La inflación desbocada está provocando estragos incluso en la compra de las familias de rentas medias (que son las que importan a la clase política por su capacidad de movilización frente a las familias en situación de vulnerabilidad, ocupadas y preocupadas en sobrevivir y ocultadas, cuando no expulsadas, del espacio público). Copio y pego: “Más de la mitad de los consumidores consultados por la organización de consumidores Facua (en diciembre), el 50,9%, reconocen haber reducido el consumo de pescado en los últimos 12 meses o haber reducido la calidad del que compran en el 80% de los casos”; “entre las 5.000 familias consultadas en diciembre por Facua, el 29% reconocían haber reducido la compra de fruta y más del 25%, la de verduras y hortalizas”; y “el 33% de las familias sustituyó los frescos por conservas, mientras que el 19,8% recurrió a los ultra procesados, cuya frecuencia de consumo de entre uno y tres días en semana aumentó más de cinco puntos porcentuales hasta al 17,9% en el último año”.

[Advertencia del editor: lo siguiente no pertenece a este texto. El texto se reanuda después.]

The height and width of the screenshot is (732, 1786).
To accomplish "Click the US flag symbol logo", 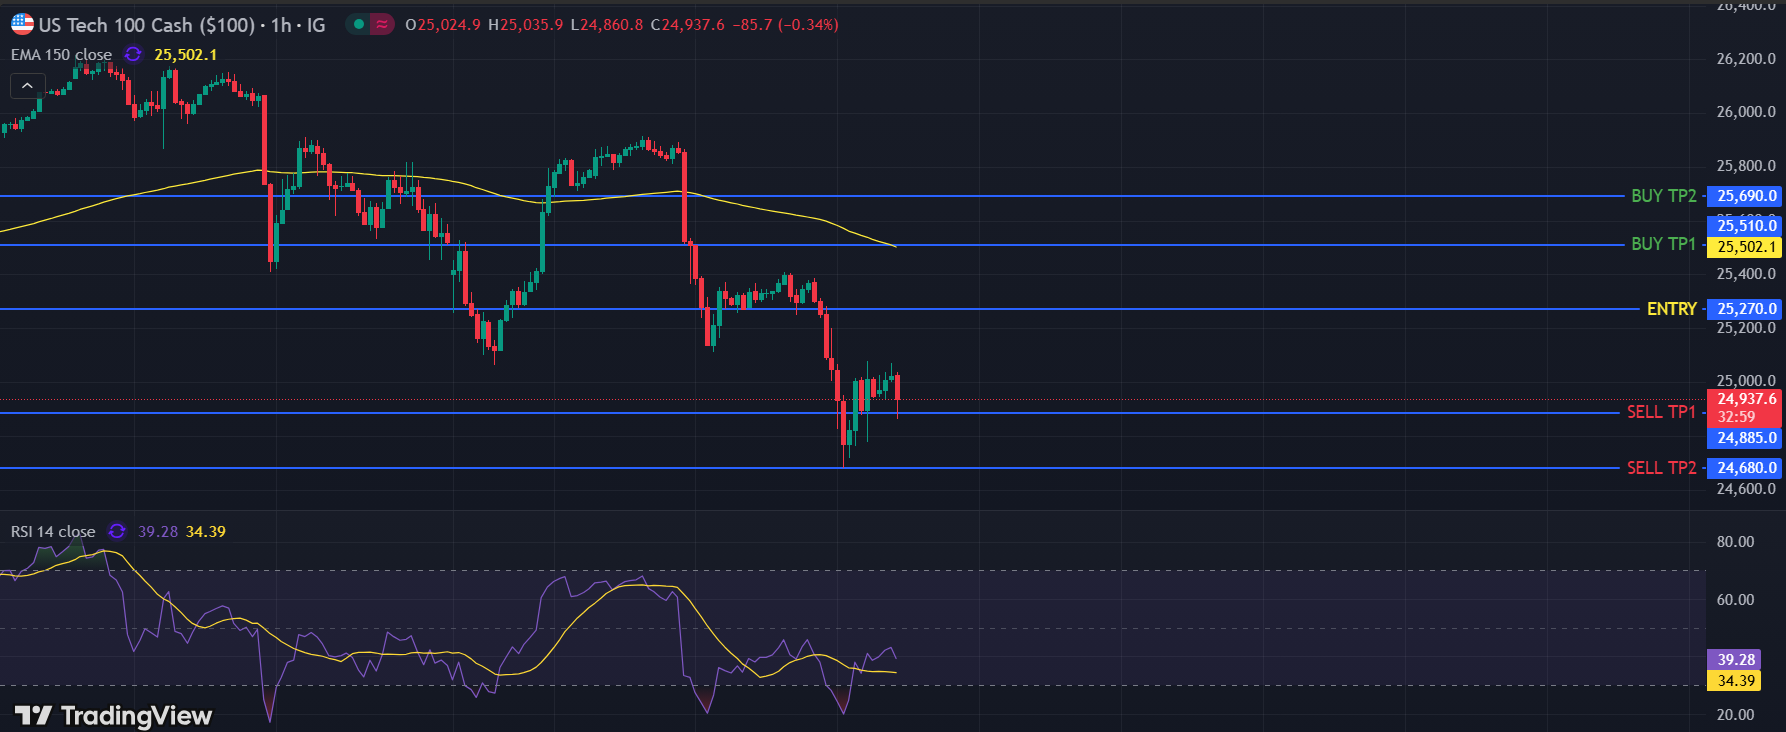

La desigualdad mata lentamente en muchas ocasiones. Como ésta. Con las personas obesas pasa como con la pobreza en general: quien tiene la despensa llena y colchón económico, suele mirar con desdén a quienes sufren sobrepeso o cobran el subsidio porque “se inflan a bollos” o no “quieren trabajar, que trabajo hay”. Basta un paseo por la infame galería de prejuicios en las redes sociales. No hay fórmulas mágicas, desde luego, por las endiabladas dinámicas del capitalismo imperante y la economía global. Pero tampoco hay valentía en el Gobierno de coalición de izquierdas (a la derecha, en este debate ni está ni se le espera) para poner coto a las prácticas delirantes de la industria alimentaria y los abusos de las cadenas de distribución, cuyo apetito lucrativo es insaciable. Pero no olvidemos que la obesidad y sus comorbilidades reducen la esperanza de vida y suponen un sobrecoste de unos 3.000 millones al año al Sistema Nacional de Salud: peor que nos cobren bolsa.